■ **EXERCISE TASK 1**
Answer these questions using the proof excerpt on linear independence:
(a) What does result 2.21-(a) state about a linearly dependent list?
(b) What equation is labeled (1)?
(c) What conclusion ends the argument?
■ **EXERCISE TASK 2**
In the proof excerpt on linear independence, list every assumption made for the purpose of contradiction in the (⇒) direction.
■ **EXERCISE TASK 3**
Carry the proof on linear independence forward from its final sentence.

■ **SOURCE PASSAGE**
— Begin —

NOTE: In the proof below $\mathbf{2.21-(a)}$ is the result that given a linearly dependent list $v_1,v_2,...,v_m$ $$\exists j\in\{1,2,...,m\}(v_j\in span(v_1,v_2,...,v_{j-1}))$$

Theorem. Given that $v_1,v_2,...,v_m$ is a linearly independent in $V$ and $w\in V$. Show that $v_1,v_2,...,v_m,w$ is linearly independent if and only if $$w\not\in span(v_1,v_2,...,v_m).$$ Proof. $(\Rightarrow).$ Assume for purpose of contradiction that $v_1,v_2,...,v_m,w$ is a linearly independent list in $V$, $w\in V$ and $w\in span(v_1,v_2,...,v_m)$. It follows that $$w=\sum_{i=1}^{m}a_iv_i,\ \forall i\in\{1,2,3,..,m\}(a_i\in\mathbf{F})\tag{1}$$ but this implies that $v_1,v_2,...,v_m,w$ is not linearly independent resulting in a contradiction.

— End —

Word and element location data
— Begin —

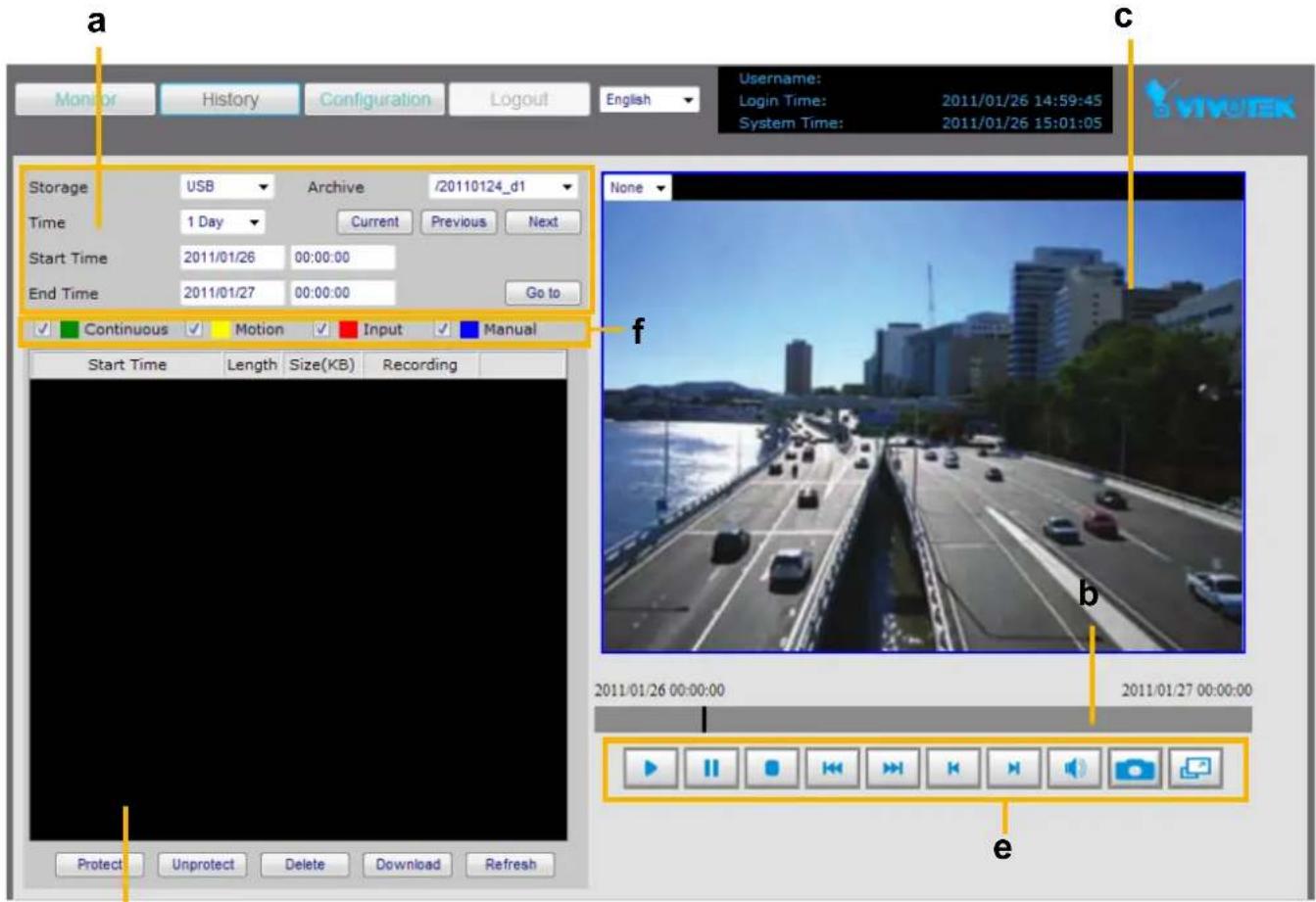Toggle the Motion recording checkbox
The width and height of the screenshot is (1316, 902).
pyautogui.click(x=194, y=330)
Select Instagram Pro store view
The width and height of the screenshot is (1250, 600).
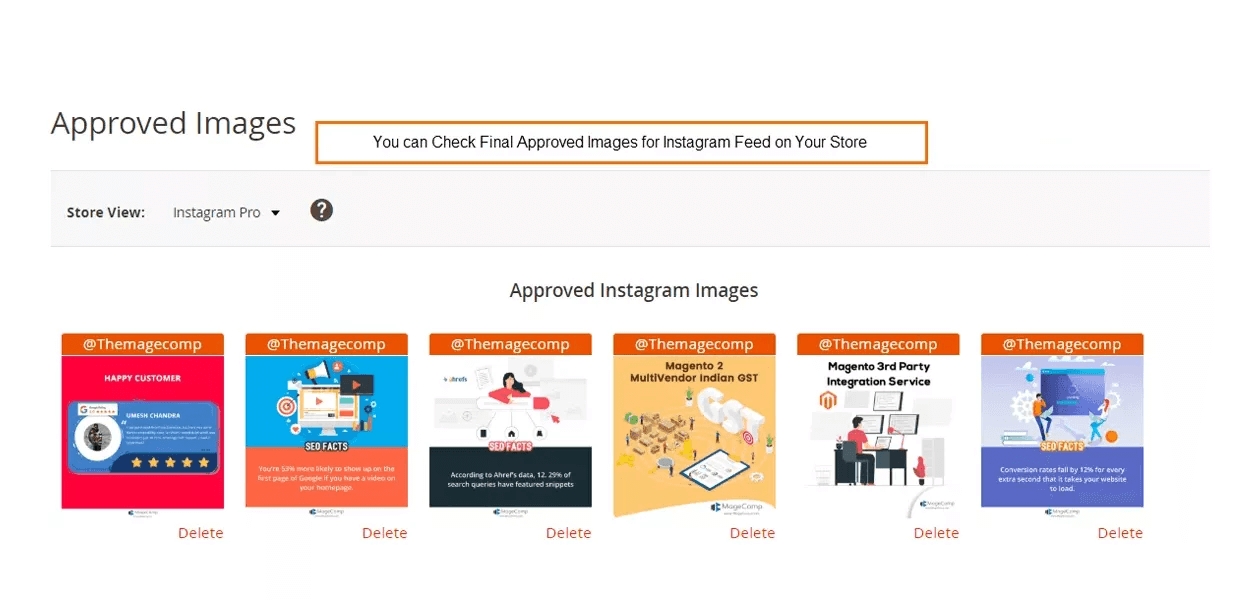coord(217,212)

— End —

■ **EXERCISE OUTPUT 1**
(a) For a linearly dependent list v_1, v_2, ..., v_m, there exists some j in {1, 2, ..., m} such that v_j is in span(v_1, v_2, ..., v_{j-1}).
(b) w equals the sum from i = 1 to m of a_i v_i, with each a_i in F.
(c) v_1, v_2, ..., v_m, w is not linearly independent, which is a contradiction.

■ **EXERCISE OUTPUT 2**
- v_1, v_2, ..., v_m, w is a linearly independent list in V
- w ∈ V
- w ∈ span(v_1, v_2, ..., v_m)

■ **EXERCISE OUTPUT 3**
$(\Leftarrow).$ We prove the contrapositive, assume that $u_1,u_2,...,u_{m},u_{m+1}=v_1,v_2,...,v_m,w$ is a linearly dependent list, then by $\mathbf{2.21-(a)}$ it follows that for some $j\in I=\{1,2,...,m,m+1\}$, $u_j\in span(u_1,u_2,...,u_{j-1})$. Consider now the following Lemma.

Lemma $j=m+1$

Proof. Assume on the contrary that $j\neq m+1$ it then follows that $j=k$ for some $k\in I\backslash\{m+1\}$ consequently $u_j=v_k\in span(v_1,v_2,...,v_{k-1})$, moreover $v_1,v_2,...,v_m$ is a linearly independent on $V$ consequently $v_1,v_2,...,v_k$ is linearly independent on $V$ but then $v_k\not\in span(v_1,v_2,...,v_{k-1})$ resulting in a contradiction.

$\square$

From the above lemma it follows that $u_j=u_{m+1}=w$ implying that $w\in span(v_1,v_2,...,v_m)$.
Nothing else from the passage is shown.